En effet, Belial fait partie des gens qui ont quitté La Lanterne Noire et c’est le seul qui ait cherché à en parler d’une façon publique (même s’il reconnaît lui-même, par ailleurs, le caractère « provocateur » et « non-achevé » de sa lettre).
Ce qui me gêne assurément dans cette lettre, c’est que, pour poser un certain nombre de problèmes (problèmes qui me semblent importants et que je vais essayer d’expliciter plus loin), Belial se jette à pieds joints dans une mauvaise querelle : citations tronquées, contre-sens [[Citation sur l’utopie.]], a priori [[Interprétation abusive du départ des autres copains.]] révélant un désir de polémique qui risque d’exclure tout débat de fond au profit de ce qui peut sembler n’être qu’un conflit de personnes.
Plus grave encore : emporté par son discours, Belial tombe à son tour dans ce qu’il reproche à Nicolas, à savoir la définition de ce que sont les vrais anarchistes [[Sur le choix des citations faites par Nicolas.]] (querelle d’« écoles » !…).
Quoiqu’il en soit, il me semble que si Belial a pu mal interpréter les deux articles de Nicolas, c’est aussi parce que ceux-ci n’étaient pas particulièrement « clairs ». Je m’explique : même si, dans le fond, je ne peux être que d’accord avec ce que dit Nicolas sur la « nécessité de l’organisation » et le problème de la domination, ces deux articles me semblent particulièrement abstraits et idéologiques.
Cela dit, j’en arrive aux problèmes qui me semblent importants et que je me suis proposé d’expliciter :
À savoir :
- le problème du départ des copains,
- le problème de l’aspect « autoritaire », « politicien » de la nécessité de référence idéologique pour être un vrai anarchiste, par opposition à l’attitude plus interrogative, plus critique, reposant sur une analyse moins dogmatique et plus concrète du vécu.
Je pense effectivement que le fait de ne pas avoir mentionné le départ des copains dans ce numéro est d’autant plus grave que ce numéro est le premier fait après leur départ et qu’il aborde le problème de l’organisation.
Et cela n’est pas parce que Belial est le premier (et sans doute le dernier) des partants à évoquer l’événement que nous-mêmes n’avions pas à en informer les lecteurs et à en débattre entre nous !…

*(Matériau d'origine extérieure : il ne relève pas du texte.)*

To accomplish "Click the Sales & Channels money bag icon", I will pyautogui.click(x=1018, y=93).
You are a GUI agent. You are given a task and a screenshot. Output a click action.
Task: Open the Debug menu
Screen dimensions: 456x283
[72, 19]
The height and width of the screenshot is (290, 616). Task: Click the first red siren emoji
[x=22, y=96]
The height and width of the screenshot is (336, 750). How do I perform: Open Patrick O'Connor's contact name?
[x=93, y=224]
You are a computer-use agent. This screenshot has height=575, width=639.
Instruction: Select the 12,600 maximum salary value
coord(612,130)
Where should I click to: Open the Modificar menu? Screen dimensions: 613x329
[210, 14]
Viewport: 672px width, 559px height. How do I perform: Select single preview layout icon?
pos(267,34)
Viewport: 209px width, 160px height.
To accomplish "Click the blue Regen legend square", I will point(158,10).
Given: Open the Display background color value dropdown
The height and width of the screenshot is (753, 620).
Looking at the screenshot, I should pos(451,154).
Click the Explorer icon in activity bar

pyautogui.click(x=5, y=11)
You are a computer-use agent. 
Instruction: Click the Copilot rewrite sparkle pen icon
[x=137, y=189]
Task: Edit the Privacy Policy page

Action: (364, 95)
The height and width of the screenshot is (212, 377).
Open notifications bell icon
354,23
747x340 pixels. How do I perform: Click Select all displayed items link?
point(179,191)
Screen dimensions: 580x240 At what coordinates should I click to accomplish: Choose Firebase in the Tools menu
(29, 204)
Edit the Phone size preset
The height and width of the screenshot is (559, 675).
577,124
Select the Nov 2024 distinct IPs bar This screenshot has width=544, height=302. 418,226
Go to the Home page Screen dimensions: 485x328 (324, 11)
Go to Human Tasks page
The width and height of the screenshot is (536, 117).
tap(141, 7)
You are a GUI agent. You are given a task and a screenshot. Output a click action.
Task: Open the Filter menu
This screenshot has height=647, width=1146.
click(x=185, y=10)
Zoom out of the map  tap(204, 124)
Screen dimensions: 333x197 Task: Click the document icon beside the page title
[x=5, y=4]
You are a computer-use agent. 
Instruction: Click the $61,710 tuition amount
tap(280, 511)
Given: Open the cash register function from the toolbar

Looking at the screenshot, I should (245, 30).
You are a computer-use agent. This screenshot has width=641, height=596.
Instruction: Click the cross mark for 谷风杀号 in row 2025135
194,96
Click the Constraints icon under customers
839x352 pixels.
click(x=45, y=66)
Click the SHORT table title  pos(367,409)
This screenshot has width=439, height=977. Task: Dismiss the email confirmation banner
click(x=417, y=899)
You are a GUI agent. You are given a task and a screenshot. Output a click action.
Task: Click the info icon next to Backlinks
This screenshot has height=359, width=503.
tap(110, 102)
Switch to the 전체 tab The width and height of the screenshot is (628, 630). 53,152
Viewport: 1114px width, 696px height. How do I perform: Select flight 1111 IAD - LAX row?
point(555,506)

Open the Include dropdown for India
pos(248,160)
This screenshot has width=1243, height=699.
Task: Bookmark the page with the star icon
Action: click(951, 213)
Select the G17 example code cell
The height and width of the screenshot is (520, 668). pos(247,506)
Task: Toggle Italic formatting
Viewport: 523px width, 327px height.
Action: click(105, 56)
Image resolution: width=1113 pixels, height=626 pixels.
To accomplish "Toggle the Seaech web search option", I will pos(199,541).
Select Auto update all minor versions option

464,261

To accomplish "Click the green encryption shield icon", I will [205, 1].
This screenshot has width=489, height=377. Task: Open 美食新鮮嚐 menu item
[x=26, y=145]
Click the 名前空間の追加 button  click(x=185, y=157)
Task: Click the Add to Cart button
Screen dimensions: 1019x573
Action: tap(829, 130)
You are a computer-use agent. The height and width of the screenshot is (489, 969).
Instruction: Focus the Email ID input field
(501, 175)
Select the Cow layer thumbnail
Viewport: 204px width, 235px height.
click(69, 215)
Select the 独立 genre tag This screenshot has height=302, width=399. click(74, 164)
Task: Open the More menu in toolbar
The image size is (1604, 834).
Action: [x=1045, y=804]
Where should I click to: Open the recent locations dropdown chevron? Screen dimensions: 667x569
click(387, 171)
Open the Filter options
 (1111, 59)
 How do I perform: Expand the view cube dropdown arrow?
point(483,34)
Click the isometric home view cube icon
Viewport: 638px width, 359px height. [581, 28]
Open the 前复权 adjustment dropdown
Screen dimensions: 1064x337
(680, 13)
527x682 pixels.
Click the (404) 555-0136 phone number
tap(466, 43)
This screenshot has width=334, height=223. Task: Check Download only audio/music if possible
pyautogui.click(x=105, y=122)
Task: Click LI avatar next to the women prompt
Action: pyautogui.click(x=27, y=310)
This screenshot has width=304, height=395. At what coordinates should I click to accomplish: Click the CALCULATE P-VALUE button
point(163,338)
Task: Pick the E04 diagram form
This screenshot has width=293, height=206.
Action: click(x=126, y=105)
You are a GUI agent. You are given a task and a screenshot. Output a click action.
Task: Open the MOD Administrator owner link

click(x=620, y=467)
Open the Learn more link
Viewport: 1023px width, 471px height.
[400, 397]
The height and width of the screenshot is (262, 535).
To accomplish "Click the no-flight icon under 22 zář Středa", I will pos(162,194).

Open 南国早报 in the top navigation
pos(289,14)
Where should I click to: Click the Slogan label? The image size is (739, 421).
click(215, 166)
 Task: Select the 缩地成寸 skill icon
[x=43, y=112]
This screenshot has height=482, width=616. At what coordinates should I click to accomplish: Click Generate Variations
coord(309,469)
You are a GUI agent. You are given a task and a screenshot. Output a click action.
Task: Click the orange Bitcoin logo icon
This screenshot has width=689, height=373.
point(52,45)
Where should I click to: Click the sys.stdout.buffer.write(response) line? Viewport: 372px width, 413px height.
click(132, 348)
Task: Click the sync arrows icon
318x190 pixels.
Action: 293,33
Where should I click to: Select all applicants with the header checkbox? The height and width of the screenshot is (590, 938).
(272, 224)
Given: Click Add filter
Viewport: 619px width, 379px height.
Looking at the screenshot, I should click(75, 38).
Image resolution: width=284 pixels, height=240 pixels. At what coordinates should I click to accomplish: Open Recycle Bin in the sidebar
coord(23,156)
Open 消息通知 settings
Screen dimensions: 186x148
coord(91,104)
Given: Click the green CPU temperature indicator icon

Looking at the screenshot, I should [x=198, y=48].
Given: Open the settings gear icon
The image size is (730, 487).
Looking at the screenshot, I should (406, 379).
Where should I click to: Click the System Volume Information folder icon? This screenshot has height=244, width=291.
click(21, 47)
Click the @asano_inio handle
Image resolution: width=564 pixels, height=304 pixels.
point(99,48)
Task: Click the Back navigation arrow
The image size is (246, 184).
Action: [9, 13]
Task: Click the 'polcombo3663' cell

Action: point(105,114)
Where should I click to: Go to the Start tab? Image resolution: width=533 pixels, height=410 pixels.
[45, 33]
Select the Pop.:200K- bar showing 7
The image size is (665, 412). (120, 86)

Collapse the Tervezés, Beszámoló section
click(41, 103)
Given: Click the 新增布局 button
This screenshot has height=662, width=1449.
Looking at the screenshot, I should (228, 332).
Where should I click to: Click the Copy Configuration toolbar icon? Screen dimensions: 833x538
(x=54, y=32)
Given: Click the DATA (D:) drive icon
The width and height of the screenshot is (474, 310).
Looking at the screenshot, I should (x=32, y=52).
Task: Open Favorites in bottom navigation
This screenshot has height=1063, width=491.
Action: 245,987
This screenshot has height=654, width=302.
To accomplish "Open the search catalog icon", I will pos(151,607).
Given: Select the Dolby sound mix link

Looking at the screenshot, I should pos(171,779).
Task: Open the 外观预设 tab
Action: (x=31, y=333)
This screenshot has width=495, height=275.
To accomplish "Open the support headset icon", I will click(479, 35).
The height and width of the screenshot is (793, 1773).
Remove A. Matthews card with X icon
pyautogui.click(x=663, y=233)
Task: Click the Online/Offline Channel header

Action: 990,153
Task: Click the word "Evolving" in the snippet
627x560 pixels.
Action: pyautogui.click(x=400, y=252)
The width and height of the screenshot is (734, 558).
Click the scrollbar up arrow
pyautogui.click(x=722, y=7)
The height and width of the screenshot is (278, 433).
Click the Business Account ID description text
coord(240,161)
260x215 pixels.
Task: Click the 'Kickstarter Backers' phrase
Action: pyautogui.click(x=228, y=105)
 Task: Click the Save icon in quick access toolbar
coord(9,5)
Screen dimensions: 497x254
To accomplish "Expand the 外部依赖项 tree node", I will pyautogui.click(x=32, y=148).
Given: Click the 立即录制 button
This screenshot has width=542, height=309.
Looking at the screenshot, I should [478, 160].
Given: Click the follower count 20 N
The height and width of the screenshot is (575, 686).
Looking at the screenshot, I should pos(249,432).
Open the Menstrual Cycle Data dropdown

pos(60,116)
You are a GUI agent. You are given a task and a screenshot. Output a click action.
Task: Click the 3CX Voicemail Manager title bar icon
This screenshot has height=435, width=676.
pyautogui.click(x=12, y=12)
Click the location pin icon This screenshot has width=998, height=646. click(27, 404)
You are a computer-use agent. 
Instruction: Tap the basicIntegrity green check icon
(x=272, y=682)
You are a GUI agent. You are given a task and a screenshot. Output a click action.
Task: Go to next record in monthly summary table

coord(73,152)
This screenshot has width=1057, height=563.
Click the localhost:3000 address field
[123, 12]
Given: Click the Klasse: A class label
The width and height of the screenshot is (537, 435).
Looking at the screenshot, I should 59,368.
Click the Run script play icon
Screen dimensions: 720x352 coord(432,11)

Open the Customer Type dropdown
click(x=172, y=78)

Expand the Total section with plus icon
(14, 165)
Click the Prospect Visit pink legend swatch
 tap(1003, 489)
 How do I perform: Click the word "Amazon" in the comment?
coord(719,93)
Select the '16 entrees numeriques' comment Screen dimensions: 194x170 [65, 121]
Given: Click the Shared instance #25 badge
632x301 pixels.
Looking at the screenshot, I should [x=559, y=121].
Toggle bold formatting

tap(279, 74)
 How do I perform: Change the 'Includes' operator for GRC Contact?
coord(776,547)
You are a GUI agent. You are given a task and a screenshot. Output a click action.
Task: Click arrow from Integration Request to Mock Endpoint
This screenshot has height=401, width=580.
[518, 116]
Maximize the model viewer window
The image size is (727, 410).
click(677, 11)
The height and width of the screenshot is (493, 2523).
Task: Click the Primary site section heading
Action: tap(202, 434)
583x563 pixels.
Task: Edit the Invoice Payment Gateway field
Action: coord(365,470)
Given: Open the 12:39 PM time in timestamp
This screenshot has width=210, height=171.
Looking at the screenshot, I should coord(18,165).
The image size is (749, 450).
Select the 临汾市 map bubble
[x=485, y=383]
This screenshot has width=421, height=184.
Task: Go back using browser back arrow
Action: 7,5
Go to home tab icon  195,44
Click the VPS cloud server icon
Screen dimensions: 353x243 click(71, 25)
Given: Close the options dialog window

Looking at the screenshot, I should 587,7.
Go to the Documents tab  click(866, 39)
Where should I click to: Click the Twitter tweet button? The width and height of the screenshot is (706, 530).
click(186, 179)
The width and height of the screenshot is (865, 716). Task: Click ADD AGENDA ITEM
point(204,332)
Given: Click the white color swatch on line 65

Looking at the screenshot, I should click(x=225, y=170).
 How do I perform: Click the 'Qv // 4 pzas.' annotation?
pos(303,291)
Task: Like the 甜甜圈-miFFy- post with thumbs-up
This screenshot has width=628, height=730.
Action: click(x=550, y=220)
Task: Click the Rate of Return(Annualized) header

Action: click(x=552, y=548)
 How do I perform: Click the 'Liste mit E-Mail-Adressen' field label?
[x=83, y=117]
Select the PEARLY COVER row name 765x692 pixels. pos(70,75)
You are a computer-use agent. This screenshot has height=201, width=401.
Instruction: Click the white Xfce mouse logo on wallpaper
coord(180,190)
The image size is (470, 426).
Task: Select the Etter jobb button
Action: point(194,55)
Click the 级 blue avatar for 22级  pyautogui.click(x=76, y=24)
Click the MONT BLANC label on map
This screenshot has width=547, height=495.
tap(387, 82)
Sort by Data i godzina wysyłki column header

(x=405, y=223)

De même que dans le numéro sur la violence il y avait une introduction au problème faisant état des discussions dans le groupe, il aurait semblé naturel que, dans le numéro sur l’organisation, il y ait une introduction mentionnant le départ des copains et posant les problèmes de fonctionnement propres au groupe : problèmes idéologiques, problèmes inhérents au projet initial (revue et/ou groupe), problèmes organisationnels…
Cependant, je ne pense pas comme Belial que La Lanterne Noire ait été réellement « la première victime du débat sur l’organisation », mais plutôt (ce qui n’enlève rien à la chose !) des problèmes liés à l’organisation du groupe :
- organisation technique du travail : division et rotation des tâches (peu réalisée dans les faits), inégalité devant l’écriture et la parole ;
- fonctionnement de La Lanterne Noire en tant que « groupe » : manque de discussions réelles tant sur les articles que sur la réalité même du groupe (impossibilité d’assumer une vie de groupe véritable et les contraintes liées au fait de faire une revue) ;
- problèmes du discours idéologique anarchiste qui, par son aspect « dogmatique », met entre parenthèses les questions qu’on peut se poser dans la réalité quotidienne en général et à la Lanterne en particulier. L’article de Nicolas sur l’organisation anarchiste spécifique illustre bien ce que je veux dire par là : la seule mention qu’il fait des problèmes existant au sein de la Lanterne Noire est en effet complètement annihilée du fait qu’elle renvoie au problème de la « Domination » (avec un grand D) ; le problème spécifique et concret du fonctionnement du groupe est alors complètement noyé dans un problème général et abstrait. À quoi servait-il donc de nommer La Lanterne Noire si c’était pour en faire une illustration aussi pâlotte !…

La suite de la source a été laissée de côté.